*** Block opens ***
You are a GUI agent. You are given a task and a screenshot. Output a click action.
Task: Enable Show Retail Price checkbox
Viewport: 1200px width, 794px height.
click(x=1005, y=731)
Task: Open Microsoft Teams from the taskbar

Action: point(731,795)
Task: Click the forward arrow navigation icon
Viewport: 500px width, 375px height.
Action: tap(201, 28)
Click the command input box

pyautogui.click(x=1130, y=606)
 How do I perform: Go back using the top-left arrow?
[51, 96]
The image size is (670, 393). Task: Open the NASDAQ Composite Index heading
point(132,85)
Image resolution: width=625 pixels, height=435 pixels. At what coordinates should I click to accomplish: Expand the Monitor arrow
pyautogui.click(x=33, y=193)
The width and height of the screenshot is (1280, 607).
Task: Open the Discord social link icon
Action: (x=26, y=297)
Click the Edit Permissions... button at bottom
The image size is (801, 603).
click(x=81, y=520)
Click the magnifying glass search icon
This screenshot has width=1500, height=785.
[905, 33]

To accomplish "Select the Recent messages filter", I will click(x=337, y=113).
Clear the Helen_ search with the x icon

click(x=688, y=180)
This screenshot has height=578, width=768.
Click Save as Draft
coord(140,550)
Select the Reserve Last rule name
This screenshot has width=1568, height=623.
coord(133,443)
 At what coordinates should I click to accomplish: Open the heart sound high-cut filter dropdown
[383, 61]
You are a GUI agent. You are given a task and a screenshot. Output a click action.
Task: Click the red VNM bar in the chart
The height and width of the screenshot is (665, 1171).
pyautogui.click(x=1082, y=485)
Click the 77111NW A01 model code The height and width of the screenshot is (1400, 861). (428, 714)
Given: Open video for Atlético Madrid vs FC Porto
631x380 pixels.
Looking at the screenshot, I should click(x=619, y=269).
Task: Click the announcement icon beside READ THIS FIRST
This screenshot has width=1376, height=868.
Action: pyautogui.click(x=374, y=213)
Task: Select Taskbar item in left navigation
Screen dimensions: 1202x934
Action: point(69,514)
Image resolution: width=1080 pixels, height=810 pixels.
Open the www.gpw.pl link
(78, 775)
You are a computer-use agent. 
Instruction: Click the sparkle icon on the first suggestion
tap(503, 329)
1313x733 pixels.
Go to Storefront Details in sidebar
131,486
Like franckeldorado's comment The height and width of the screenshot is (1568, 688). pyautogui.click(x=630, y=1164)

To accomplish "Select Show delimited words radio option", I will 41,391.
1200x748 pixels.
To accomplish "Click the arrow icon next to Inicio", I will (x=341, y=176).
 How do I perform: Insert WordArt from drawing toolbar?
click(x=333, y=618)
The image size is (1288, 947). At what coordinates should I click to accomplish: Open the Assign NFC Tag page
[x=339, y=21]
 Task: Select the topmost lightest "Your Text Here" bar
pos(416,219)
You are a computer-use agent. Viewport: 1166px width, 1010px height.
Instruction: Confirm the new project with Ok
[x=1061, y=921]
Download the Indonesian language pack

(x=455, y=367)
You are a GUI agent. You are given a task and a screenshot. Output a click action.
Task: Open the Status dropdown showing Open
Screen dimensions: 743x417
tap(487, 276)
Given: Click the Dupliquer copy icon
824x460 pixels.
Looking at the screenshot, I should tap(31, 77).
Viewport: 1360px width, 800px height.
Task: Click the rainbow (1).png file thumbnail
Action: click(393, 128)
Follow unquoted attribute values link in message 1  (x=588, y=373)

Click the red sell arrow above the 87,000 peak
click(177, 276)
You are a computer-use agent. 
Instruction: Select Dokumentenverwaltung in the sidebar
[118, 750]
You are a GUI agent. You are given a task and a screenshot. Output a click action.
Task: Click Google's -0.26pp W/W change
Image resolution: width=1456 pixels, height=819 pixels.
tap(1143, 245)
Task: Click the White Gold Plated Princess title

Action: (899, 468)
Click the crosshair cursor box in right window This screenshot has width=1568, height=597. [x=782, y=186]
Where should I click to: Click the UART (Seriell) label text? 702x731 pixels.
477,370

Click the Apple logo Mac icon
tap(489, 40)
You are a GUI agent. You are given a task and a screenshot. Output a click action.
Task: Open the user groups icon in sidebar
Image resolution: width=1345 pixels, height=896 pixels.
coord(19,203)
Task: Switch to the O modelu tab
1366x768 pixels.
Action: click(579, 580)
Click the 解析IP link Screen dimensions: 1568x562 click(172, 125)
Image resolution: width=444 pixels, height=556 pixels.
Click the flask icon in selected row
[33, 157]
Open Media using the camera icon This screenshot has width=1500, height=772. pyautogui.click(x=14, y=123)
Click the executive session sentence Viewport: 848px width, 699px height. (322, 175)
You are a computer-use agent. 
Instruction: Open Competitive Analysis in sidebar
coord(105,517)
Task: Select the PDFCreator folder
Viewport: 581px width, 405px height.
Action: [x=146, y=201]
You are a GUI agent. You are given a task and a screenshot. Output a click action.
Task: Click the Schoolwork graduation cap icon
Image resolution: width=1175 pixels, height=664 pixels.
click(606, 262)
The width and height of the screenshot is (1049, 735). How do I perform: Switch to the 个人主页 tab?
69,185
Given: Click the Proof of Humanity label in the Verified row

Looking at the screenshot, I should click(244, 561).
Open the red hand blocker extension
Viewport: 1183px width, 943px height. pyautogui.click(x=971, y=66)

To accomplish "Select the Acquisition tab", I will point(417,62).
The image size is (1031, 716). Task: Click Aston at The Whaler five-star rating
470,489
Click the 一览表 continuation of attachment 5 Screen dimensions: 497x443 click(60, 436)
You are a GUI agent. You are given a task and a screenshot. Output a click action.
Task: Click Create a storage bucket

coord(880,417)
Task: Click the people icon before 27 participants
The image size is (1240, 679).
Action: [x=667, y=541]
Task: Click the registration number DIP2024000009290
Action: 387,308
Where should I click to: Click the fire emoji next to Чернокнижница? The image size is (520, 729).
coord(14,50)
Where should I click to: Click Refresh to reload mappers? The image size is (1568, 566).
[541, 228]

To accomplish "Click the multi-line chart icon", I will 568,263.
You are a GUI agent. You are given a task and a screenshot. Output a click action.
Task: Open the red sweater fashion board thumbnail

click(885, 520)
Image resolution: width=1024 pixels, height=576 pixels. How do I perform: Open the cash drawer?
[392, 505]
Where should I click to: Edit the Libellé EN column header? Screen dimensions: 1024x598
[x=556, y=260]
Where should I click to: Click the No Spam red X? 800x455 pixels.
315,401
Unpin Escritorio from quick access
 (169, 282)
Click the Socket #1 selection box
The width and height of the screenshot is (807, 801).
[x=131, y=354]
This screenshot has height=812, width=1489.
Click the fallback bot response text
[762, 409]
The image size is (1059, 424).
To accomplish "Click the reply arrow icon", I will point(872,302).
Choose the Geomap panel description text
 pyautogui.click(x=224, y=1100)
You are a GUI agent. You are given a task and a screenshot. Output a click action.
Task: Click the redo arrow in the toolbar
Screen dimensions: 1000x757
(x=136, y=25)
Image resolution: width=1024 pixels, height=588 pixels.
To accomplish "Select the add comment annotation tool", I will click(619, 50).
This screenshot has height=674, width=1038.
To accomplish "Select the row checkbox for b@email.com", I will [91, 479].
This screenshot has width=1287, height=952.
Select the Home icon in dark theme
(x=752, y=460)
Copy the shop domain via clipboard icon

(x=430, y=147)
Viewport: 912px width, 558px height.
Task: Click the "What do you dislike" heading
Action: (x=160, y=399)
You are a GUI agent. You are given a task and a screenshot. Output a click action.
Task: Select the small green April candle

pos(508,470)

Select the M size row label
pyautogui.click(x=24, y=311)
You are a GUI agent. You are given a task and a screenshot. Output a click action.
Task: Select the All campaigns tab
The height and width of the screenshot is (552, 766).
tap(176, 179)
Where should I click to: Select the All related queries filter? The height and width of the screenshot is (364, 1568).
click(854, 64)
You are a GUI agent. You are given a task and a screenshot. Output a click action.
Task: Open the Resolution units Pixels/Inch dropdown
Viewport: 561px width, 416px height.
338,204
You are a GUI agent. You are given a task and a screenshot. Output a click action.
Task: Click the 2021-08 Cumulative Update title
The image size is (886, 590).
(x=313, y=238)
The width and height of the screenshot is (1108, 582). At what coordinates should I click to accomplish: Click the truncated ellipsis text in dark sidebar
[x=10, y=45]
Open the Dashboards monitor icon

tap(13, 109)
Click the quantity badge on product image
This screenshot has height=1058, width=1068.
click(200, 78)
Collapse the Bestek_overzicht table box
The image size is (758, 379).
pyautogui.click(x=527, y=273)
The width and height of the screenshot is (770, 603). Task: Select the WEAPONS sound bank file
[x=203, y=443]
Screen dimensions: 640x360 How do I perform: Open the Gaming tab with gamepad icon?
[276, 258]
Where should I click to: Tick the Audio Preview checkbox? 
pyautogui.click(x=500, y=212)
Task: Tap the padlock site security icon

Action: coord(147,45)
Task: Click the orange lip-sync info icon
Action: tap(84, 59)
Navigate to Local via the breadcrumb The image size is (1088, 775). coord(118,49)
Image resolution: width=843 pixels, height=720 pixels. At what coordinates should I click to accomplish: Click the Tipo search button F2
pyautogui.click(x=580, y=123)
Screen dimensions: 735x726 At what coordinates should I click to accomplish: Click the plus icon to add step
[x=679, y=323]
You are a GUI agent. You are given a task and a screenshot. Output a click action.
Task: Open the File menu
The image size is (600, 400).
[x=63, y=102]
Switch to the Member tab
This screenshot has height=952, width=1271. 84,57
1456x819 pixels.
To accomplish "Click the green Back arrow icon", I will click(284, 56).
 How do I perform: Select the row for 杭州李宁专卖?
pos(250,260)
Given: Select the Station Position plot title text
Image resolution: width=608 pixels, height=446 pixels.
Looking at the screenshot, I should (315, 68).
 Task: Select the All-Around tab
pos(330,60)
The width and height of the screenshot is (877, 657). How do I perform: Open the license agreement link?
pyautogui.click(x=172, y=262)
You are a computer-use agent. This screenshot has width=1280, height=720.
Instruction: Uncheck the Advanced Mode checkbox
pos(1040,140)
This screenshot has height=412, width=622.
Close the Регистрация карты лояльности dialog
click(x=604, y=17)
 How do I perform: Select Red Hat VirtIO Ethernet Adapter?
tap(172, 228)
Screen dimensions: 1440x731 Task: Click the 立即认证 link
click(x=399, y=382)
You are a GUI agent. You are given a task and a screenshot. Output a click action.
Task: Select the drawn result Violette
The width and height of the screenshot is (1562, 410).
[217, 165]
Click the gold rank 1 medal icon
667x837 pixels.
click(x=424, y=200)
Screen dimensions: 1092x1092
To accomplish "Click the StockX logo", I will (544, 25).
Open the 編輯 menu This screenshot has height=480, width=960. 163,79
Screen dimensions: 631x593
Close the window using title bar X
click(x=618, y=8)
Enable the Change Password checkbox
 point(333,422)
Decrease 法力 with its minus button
*** Block closes ***
* [How to complete this task] Write out again exactly the lines that run from the one holding "Close the window using title bar X" through the last line of the data; omit all other lines.

* [Reply]
Close the window using title bar X
click(x=618, y=8)
Enable the Change Password checkbox
 point(333,422)
Decrease 法力 with its minus button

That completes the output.